(Registros de localização de texto e elementos)

---+---

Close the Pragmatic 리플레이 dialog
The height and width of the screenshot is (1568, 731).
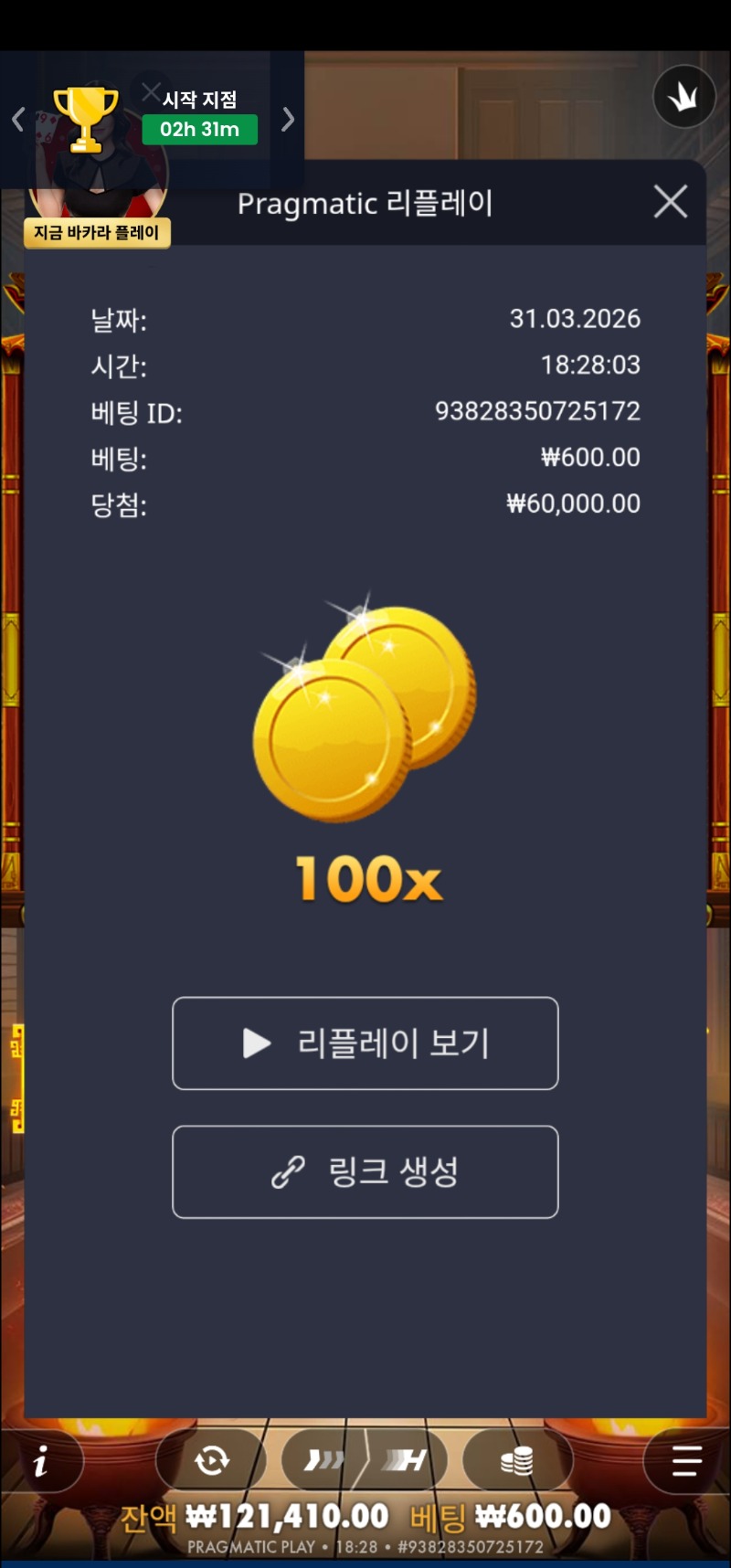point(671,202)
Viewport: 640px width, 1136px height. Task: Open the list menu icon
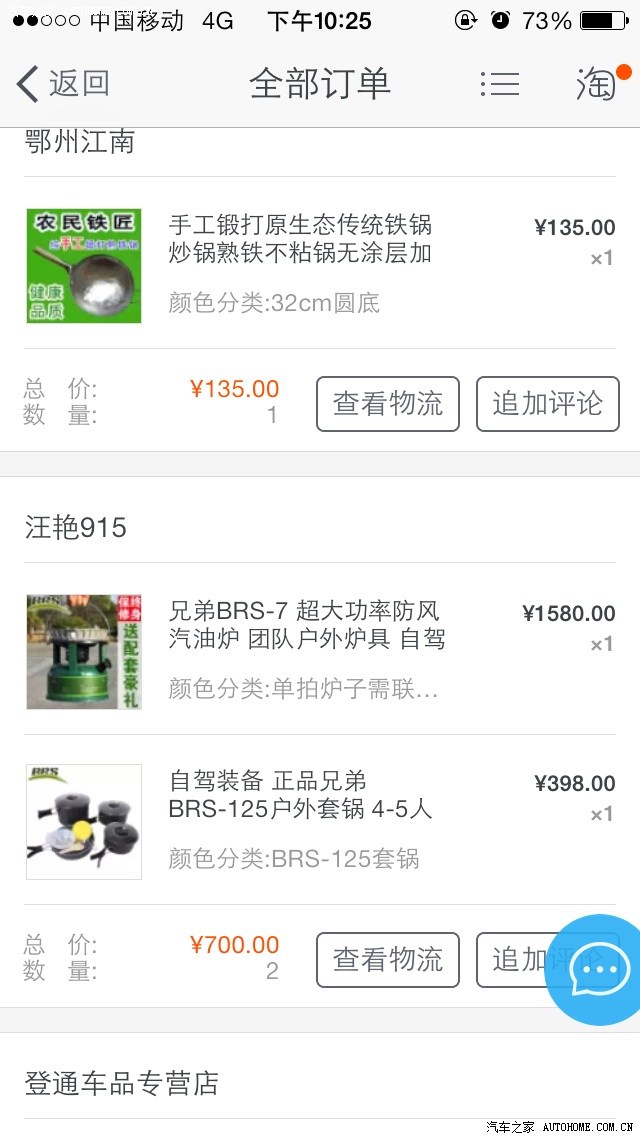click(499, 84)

---+---

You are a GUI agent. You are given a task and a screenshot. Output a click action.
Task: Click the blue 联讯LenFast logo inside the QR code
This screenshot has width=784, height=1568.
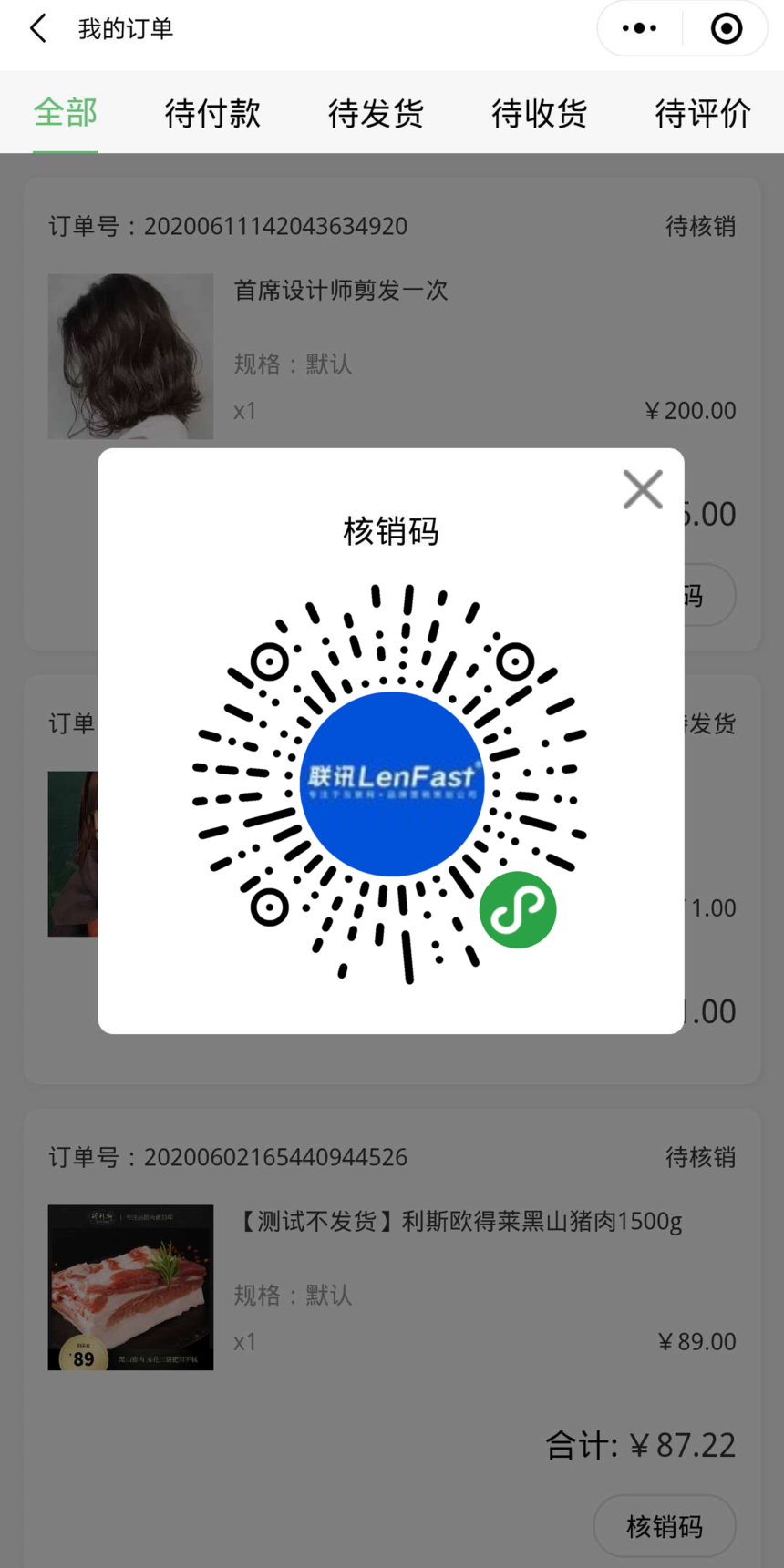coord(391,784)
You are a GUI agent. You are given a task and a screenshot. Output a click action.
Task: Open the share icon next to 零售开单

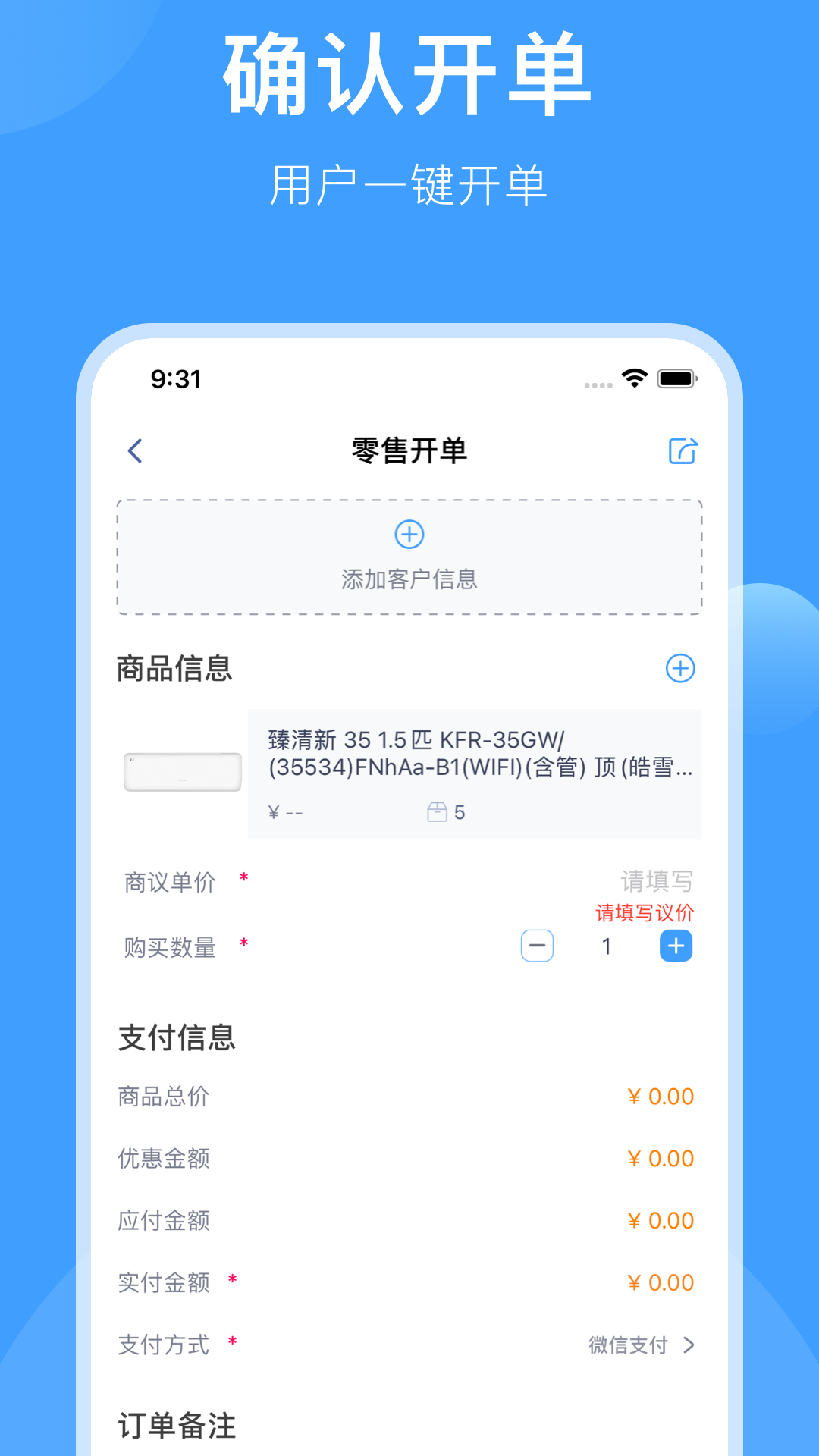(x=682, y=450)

---+---

## Tarefa proposta
Reproduza o material desde a linha que contém "Viewport: 640px width, 1136px" até a linha que contém "click(499, 84)", ambas incluídas, com as solicitações, deslocando em 48 cada número das coordenadas dadas como resposta. Não inclua as imagens na resposta.

## Solução do exercício
Viewport: 640px width, 1136px height. Task: Open the list menu icon
click(547, 132)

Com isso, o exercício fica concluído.